Description: In the theoretical portion of
this presentation, we will consider European views of
illness and disease as invaders derived from a microbial
model originated by Louis Pasteur. This model leads to an
approach to healing that involves destroying the invader,
whether by chemotherapy, antibiotics, or guided imagery
that imagines white blood cells zapping foreign invaders as
in Star Wars or Pac-Man.
Aboriginal approaches give illnesses higher ontological
status with spirits, consciousness, meanings and purposes,
and even values. Illnesses are viewed as having their own
agendas, which can be helpful or harmful to the person.

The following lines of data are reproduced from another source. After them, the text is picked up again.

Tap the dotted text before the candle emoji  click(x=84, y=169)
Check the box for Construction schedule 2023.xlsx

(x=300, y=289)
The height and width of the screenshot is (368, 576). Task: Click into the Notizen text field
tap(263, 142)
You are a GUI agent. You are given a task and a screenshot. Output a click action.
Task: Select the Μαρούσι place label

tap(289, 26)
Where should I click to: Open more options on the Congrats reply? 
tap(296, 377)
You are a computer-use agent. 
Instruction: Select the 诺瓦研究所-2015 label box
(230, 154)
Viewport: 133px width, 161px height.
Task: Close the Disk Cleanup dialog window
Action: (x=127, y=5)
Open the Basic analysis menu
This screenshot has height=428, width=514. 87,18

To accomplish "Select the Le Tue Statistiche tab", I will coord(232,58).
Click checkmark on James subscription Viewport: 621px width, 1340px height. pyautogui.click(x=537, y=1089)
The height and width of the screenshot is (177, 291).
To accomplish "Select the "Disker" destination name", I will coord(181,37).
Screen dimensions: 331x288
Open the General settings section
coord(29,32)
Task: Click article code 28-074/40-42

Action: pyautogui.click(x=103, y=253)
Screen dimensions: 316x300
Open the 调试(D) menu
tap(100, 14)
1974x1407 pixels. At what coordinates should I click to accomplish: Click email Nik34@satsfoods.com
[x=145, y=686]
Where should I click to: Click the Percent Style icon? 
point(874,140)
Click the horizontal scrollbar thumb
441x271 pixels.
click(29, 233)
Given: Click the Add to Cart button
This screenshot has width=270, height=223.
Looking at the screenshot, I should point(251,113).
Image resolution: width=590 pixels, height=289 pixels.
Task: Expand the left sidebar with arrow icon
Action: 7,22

Within this frame of reference, other techniques arise,
including interviewing the illness within an imaginal
setting to allow it to present itself as it wishes to
appear and to tell its own story.
Within this story lies its reasons for having come to the
particular person who hosts it and the conditions under
which it would choose to leave. From within the story of
the illness from its point of view, new and innovative
approaches to healing (including guided imagery) evolve.
The presentation will include demonstrations of how the
presenter works and summarizes this information as well as
instruction for participants to be able to consider and
adopt this work to their own contexts.